This column is a part of a series of articles about Ukrainian culture and history. Our mission is to be your guide to the language, culture, and history of your Ukrainian ancestors. So follow us and learn more about your roots.
Ukrainian architecture is diverse and fascinating. It combines different styles and traditions, the day’s fashion, and local flair. Ukrainian Architecture Part 1
Today we’ll tell you about soviet and contemporary architecture in Ukraine.
The three major architectural styles in the USSR are constructivism, Stalinist architecture, and Soviet modernism.
Constructivist architecture developed in the Soviet Union in the 1920s.

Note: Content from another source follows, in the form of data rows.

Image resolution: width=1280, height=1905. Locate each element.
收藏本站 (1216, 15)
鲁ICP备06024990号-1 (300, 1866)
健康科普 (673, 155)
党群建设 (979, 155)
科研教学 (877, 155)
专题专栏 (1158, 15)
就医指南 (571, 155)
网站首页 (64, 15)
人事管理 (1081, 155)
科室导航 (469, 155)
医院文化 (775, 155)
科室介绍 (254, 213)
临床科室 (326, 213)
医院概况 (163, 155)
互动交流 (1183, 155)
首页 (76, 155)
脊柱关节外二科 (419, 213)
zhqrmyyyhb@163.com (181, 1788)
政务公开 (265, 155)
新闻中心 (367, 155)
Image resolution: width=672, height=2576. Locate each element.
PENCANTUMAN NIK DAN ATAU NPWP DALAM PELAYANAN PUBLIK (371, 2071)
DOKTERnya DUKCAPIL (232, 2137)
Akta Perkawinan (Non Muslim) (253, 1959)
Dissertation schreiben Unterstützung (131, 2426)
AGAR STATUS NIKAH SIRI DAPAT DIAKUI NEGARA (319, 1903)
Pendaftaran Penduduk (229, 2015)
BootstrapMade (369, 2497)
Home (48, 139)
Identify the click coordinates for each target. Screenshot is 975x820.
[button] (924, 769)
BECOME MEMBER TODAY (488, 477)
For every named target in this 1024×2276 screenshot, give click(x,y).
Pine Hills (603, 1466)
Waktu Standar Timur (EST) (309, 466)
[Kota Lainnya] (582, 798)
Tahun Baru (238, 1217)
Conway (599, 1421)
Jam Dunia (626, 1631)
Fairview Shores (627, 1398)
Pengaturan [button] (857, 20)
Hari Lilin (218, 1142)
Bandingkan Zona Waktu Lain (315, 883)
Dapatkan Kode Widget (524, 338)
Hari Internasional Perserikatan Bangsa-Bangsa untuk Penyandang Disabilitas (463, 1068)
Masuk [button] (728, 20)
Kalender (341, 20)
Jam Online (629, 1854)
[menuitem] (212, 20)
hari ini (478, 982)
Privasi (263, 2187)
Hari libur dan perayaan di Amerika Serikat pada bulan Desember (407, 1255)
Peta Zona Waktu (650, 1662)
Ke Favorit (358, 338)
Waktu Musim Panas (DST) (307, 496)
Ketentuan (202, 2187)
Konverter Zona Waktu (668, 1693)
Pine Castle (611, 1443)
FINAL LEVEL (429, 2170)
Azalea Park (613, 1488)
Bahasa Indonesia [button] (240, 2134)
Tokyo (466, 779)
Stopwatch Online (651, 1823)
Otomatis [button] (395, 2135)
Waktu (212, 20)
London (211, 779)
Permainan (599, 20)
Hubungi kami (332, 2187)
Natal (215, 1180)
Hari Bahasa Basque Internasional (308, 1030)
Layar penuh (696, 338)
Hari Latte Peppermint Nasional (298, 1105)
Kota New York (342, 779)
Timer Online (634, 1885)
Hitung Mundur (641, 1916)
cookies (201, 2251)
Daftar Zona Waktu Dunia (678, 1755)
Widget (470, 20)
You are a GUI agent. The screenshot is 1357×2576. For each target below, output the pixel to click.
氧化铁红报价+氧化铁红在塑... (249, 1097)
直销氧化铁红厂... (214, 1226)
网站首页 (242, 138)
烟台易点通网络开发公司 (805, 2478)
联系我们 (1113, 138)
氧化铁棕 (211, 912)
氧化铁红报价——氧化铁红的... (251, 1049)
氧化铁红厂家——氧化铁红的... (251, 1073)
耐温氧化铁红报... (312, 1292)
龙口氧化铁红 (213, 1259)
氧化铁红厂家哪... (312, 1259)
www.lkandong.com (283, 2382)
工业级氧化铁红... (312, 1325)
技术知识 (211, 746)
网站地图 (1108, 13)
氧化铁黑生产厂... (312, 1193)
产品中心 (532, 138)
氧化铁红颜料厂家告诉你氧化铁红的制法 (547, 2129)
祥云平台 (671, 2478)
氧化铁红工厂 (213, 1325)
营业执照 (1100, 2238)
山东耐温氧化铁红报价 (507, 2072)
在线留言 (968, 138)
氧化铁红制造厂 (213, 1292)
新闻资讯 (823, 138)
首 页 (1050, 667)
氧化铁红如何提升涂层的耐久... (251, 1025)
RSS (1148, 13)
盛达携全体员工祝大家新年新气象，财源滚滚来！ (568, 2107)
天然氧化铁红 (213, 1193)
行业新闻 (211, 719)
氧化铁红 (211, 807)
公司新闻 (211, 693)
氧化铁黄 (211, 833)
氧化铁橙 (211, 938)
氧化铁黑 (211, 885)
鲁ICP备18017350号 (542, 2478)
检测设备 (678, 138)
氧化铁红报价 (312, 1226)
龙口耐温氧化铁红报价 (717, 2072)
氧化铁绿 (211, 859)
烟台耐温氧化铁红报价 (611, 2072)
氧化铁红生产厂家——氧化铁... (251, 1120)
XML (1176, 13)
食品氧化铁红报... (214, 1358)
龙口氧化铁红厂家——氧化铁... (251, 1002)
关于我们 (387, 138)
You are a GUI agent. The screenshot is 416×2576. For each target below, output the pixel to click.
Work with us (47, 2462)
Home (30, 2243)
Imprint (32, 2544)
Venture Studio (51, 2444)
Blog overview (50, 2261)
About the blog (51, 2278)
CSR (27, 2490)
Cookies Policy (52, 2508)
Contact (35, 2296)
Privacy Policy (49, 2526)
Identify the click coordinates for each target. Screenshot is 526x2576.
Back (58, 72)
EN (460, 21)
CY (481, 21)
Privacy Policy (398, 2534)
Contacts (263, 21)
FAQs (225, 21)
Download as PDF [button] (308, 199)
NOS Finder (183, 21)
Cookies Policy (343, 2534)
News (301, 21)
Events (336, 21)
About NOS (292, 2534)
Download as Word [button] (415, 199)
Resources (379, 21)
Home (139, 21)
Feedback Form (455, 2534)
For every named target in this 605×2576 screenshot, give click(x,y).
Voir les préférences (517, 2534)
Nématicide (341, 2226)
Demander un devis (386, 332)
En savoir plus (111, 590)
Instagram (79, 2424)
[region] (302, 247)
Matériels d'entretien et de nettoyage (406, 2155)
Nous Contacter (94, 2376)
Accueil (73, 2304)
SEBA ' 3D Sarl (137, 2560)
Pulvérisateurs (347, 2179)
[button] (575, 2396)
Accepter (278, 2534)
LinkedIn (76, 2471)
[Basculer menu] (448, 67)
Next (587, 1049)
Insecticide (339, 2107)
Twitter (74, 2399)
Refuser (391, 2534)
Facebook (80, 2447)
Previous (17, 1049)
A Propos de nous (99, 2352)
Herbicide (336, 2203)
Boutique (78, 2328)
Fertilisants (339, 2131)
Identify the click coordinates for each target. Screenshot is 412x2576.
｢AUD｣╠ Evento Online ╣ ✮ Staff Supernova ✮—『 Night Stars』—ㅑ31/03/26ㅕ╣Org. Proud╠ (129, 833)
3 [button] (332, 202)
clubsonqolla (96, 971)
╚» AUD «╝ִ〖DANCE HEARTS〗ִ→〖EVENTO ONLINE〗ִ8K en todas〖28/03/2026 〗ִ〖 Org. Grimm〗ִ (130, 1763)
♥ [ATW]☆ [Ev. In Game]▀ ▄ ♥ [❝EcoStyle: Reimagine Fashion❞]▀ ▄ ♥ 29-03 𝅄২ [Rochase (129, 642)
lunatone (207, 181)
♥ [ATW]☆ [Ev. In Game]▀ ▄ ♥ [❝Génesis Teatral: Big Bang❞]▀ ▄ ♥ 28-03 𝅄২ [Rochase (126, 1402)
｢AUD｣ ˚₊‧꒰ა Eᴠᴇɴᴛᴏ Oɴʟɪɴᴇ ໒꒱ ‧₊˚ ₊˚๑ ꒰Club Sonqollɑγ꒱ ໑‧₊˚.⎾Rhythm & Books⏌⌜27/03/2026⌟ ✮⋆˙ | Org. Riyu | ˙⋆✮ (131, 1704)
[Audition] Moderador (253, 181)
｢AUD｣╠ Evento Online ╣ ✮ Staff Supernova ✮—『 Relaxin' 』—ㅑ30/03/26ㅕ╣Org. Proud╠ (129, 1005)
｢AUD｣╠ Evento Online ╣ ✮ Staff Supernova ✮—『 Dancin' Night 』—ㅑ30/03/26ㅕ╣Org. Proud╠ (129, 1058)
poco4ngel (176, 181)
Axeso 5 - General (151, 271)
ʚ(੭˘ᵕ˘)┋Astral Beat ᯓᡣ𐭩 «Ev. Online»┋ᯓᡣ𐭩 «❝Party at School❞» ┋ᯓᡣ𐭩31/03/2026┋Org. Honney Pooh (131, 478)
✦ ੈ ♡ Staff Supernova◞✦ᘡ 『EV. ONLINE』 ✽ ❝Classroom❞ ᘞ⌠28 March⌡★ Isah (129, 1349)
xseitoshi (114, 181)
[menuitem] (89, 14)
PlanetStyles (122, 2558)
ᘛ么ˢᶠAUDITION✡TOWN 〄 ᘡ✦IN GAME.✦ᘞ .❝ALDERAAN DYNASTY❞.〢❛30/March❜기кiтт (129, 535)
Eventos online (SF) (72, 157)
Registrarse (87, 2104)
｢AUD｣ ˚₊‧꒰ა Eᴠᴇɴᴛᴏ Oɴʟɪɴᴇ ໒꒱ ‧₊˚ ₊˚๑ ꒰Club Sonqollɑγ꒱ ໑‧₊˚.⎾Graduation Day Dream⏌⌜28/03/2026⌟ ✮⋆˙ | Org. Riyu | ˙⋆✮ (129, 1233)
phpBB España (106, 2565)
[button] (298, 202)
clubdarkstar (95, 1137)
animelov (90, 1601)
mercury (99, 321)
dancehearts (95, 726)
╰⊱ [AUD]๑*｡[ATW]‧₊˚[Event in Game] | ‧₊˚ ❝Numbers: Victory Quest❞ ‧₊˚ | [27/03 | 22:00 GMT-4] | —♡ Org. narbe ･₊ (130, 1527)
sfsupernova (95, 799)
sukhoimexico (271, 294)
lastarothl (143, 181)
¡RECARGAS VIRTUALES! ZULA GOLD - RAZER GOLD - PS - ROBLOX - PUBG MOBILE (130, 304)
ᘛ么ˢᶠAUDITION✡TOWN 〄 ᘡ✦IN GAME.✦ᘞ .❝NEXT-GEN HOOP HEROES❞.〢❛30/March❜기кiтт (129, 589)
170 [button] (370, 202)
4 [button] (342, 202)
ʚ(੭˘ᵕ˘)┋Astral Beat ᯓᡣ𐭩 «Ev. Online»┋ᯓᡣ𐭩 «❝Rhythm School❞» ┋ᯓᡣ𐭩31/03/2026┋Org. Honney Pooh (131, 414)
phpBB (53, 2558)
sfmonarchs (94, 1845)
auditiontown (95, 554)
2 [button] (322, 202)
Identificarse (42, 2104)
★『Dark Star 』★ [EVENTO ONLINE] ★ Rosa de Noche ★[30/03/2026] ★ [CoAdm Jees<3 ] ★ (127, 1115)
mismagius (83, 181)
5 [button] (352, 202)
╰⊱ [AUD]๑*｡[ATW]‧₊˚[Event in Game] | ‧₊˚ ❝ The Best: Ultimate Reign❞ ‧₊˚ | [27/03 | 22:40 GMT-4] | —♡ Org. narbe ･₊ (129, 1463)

A significant characteristic of constructivism was the use of 3D cubism.
Soviet architects used concrete frames, radio antennae, tension cables, and steel girders. Straight lines, cylinders, cubes, and rectangles – are the most significant forms of the time.
The majority of structures were constructed of bricks and then stuccoed and painted.
Natural stone and marbles were frequently employed to finish the interiors of civic buildings, and propagandistic motifs were frequently used to decorate them.
The style was prominent between 1955 and 1991. After the death of Joseph Stalin, the new head of the country was Nikita Khrushchev, who gave an order to reduce the cost of the new constructions. That’s why many buildings were very simple and had relatively poor quality.
The features of Soviet modernism:
the use of facing materials (marble, sandstone, shell rock or cheaper analogues);
mosaic panels and other modernist decoration elements;
massive glazing of the surfaces of buildings.
The style was influenced by Brutalism and the idea of Space exploration.